Turn the rows starting at the line that has "Given: Click the v1.0.2 version badge" and stopping after the line that has "will [x=279, y=214]." into a two-column CSV with the headers request and answer. Each row becomes one line, and each field is quoted with its line breaks replaced by spaces.
-------- DATA TO PROCESS --------
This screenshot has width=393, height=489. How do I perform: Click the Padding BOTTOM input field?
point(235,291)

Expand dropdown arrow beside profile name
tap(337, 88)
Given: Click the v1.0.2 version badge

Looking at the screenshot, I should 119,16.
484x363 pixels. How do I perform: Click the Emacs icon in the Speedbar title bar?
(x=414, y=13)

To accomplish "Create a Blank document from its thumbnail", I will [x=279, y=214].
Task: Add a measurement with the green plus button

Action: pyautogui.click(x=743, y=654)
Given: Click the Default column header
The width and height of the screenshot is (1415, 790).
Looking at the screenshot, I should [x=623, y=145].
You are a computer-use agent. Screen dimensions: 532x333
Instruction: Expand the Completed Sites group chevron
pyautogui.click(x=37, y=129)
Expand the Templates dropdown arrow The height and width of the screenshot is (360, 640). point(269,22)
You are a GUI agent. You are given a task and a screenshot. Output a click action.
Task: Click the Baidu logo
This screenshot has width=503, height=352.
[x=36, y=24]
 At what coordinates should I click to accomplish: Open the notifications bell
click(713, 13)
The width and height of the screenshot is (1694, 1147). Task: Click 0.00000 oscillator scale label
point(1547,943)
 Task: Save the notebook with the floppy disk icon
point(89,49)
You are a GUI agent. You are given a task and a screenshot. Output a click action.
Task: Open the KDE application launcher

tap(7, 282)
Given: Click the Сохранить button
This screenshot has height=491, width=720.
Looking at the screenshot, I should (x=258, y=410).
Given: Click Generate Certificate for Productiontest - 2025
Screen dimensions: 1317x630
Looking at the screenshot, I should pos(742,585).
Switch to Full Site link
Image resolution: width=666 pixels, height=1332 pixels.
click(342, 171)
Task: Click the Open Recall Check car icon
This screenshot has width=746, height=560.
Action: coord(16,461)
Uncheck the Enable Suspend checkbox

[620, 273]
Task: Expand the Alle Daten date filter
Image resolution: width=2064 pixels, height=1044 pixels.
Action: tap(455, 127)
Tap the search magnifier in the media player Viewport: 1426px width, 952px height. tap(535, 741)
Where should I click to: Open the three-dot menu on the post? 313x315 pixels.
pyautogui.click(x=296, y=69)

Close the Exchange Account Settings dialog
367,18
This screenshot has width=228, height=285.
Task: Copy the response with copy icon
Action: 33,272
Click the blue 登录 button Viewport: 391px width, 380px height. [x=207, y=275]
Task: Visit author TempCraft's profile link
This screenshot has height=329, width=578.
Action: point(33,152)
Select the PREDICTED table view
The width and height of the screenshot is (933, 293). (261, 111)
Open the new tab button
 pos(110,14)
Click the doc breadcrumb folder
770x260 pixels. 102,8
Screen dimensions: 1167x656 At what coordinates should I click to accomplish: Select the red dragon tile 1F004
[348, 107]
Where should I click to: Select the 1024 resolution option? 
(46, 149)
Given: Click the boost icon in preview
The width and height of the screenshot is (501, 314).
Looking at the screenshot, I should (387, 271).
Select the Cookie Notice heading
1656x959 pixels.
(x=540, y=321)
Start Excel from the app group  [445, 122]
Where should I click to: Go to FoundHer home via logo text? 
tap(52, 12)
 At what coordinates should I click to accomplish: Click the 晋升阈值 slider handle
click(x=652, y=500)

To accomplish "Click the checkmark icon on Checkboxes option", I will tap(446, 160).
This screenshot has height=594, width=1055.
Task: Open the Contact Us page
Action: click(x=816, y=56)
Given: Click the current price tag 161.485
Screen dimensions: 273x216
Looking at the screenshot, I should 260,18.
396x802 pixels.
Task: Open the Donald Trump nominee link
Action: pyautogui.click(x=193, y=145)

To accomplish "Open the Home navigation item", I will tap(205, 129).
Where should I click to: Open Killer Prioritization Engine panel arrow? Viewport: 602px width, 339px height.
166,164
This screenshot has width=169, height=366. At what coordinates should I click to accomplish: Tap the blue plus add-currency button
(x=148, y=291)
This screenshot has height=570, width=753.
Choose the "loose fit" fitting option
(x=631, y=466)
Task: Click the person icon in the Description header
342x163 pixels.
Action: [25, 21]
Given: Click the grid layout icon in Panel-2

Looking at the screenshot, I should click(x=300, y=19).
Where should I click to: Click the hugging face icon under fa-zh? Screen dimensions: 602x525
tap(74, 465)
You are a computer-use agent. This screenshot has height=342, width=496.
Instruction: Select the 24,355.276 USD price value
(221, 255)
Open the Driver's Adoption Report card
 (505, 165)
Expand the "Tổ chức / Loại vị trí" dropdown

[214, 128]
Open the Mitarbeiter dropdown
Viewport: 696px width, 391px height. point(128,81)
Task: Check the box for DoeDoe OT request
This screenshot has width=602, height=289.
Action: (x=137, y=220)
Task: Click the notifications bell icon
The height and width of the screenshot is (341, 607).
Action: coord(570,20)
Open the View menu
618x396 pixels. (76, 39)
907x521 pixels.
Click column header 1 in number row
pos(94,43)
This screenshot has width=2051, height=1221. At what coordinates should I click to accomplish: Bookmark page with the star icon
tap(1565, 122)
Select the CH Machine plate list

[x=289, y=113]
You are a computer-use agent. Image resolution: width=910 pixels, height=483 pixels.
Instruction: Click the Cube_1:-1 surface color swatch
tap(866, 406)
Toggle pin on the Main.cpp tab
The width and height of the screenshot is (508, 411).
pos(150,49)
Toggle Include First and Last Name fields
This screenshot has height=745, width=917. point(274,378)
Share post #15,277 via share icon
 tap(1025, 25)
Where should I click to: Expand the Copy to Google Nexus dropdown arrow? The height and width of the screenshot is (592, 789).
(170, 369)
--------
● **THE RESPONSE**
request,answer
"Given: Click the v1.0.2 version badge","Looking at the screenshot, I should 119,16."
"484x363 pixels. How do I perform: Click the Emacs icon in the Speedbar title bar?","(x=414, y=13)"
"To accomplish ""Create a Blank document from its thumbnail"",","I will [x=279, y=214]."